SÃO PAULO, SP (FOLHAPRESS) – Empurrando o carrinho com o filho de oito meses, Maria Amélia Santos, 33, entra na fila que se forma embaixo do viaduto do Glicério, na região central de São Paulo. Junto com ela, cerca de 150 pessoas em situação de rua esperam sua vez para pegar uma marmita doada por um grupo de voluntários e jantar.
Amélia nem sempre esteve por ali. A situação mudou há cerca de um mês, quando o marido foi preso e, com a renda familiar reduzida, não conseguiu mais comprar gás de cozinha. “Me apertei. Nem aluguel consigo pagar. A dona me deixou ficar mais uns dois meses, mas vou ser despejada”, relata a auxiliar de limpeza.
A ameaça iminente na vida de Amélia é fato na de muitas pessoas que estão nas ruas, população que cresceu 31% na capital paulista durante a pandemia, de acordo com o último censo da prefeitura.
O aumento é evidente. Segundo o Datafolha, 2 em cada 3 paulistas (66%) consideram que a quantidade de moradores em situação de rua em suas cidades aumentou neste ano. Na capital, o número é ainda maior: 85% afirmam que há, sim, mais gente nas ruas.
“As pessoas acham que em São Paulo vão conseguir trabalho”, conta Daniel Gomes, 43, há nove meses na rua. “Aí não conseguem, não têm como pagar o aluguel e vêm parar aqui, como eu. É a ilusão de que aqui vai dar bom”, relata o morador, que entrega folhetos nos semáforos da cidade para tirar algum trocado no dia a dia.
Vizinho de barraca de Daniel, também no viaduto do Glicério, Benedito Batista, 55, acredita que existe mais gente nas calçadas da cidade após a pandemia. “A senhora já olhou a cracolândia agora? Tem criança, família, tudo. Olha o que era antes e o tantão de gente que está lá hoje!”

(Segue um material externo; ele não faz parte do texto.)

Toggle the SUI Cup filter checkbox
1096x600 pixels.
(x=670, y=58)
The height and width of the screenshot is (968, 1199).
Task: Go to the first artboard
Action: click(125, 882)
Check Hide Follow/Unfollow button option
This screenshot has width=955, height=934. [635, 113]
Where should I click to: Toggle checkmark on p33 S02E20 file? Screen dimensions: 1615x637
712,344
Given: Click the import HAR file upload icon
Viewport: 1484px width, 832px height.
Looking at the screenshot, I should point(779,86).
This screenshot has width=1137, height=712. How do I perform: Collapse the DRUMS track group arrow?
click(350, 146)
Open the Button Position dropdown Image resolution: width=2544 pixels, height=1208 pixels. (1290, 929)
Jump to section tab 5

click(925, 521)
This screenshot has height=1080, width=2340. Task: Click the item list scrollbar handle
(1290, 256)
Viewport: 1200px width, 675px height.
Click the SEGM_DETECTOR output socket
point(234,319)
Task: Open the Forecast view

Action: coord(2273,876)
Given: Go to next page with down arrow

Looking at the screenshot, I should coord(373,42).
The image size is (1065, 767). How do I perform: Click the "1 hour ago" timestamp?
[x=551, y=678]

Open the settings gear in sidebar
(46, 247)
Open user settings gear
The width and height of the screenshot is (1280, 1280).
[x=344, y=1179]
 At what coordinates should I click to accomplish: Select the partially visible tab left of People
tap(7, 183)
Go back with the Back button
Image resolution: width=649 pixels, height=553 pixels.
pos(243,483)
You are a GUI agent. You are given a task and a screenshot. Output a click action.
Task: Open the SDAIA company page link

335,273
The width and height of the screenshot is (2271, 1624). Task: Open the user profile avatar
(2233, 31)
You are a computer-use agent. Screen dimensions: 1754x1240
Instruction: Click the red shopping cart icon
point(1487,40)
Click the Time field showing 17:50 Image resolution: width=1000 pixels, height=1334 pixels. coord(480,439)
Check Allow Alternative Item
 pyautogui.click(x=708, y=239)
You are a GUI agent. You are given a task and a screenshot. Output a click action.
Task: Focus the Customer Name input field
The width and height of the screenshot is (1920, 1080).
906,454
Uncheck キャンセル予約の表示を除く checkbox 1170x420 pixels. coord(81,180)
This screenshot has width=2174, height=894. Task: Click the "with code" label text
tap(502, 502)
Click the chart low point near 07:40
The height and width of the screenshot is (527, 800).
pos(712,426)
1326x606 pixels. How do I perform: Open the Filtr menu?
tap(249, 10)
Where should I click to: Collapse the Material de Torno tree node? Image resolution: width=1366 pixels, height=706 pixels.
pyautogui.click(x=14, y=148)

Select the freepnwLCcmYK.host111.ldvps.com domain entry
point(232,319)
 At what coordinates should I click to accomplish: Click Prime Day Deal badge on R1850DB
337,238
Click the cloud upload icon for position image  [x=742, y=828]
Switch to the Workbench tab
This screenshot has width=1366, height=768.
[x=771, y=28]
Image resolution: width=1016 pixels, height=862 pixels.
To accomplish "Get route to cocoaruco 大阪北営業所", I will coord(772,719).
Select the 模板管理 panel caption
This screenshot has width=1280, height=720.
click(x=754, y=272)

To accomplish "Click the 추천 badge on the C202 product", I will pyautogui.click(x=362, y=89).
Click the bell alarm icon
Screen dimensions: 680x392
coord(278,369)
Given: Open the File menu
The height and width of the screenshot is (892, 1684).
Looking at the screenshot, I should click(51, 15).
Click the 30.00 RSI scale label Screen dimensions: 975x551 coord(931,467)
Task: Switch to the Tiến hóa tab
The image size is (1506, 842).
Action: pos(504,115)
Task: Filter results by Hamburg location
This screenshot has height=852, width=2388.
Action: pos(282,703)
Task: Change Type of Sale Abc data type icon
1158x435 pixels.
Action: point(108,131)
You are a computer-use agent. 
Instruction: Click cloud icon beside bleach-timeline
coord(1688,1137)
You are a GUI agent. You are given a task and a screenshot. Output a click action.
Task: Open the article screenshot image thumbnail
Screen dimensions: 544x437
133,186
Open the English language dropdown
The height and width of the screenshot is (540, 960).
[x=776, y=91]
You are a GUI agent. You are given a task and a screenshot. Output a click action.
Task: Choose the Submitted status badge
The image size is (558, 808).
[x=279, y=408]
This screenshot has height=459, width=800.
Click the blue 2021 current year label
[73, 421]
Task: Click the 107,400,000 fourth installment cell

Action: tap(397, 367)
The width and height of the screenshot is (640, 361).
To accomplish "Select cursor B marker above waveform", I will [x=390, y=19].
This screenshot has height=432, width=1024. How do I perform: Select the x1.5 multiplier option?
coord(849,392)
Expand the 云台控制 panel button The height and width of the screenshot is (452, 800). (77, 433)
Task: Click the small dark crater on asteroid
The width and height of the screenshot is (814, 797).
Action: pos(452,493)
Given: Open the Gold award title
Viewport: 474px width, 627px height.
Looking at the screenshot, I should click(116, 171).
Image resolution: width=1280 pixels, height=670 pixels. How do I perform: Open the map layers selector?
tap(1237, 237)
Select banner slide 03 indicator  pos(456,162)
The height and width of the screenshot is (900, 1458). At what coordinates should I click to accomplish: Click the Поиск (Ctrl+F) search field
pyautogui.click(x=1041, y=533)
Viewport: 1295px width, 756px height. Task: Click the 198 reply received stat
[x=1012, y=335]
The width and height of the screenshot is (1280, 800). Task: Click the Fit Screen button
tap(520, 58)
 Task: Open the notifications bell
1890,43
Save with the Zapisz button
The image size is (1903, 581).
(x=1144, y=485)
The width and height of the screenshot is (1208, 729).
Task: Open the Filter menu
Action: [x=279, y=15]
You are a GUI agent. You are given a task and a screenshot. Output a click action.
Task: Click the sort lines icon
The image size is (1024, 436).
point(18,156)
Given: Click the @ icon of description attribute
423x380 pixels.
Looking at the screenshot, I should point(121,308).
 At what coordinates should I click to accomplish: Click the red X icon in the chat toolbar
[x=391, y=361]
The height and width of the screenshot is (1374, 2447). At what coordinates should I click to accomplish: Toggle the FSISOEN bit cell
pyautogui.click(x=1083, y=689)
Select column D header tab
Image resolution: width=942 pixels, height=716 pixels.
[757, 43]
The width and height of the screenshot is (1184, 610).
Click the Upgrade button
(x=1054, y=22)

Batista, em situação de rua há seis anos, conta que foi casado por 37 com “dona Rita” e que não teve traição e nem falta de respeito. “O que fez meu casamento acabar e eu parar aqui foi o ‘etanol’, esse aqui da garrafa”, relata, apontando para o plástico. Com os quatro filhos já adultos, ele não tem mais contato. “Não quero que me achem assim, nessa situação.”
Dona Zenilda, 60, mora na rua há mais de 20 anos. Já teve como casa as calçadas da região de São Bento, Brás, Sé e albergues da prefeitura, nos quais não fica mais desde que se juntou ao companheiro, Alemão. Para ela, é fato que mais pessoas foram morar na rua com o passar dos anos. “Quando chega doação de comida, enche de gente. Brota homem e mulher de todos os lados.”
Com sorriso largo e sem alguns dentes, Zenilda conta que não teve medo de adoecer na pandemia. “Só tenho medo dos castigos de Deus. Nunca fiz mal a ninguém, mesmo a quem me olha de lado.” Os olhares desconfiados não são raros: a pesquisa aponta que, para 23% dos entrevistados no estado, a própria pessoa em situação de rua é responsável pela condição em que vive.
Gracekelly da Silva, 42, tornou as andanças pelo centro da cidade mais habituais nos últimos meses. Mora com marido, mãe e três filhos, um deles com síndrome de Down, em uma ocupação. A única fonte de renda da família é o Benefício de Prestação Continuada (BPC), do INSS.
São as doações que complementam a alimentação da casa. Grace busca, assim, não ser mais uma no número crescente de pessoas em situação de rua. “Comecei a pegar [comida] na pandemia. Vi muita gente sendo despejada por não ter como pagar aluguel. Quero evitar. Comecei a pedir ajuda.”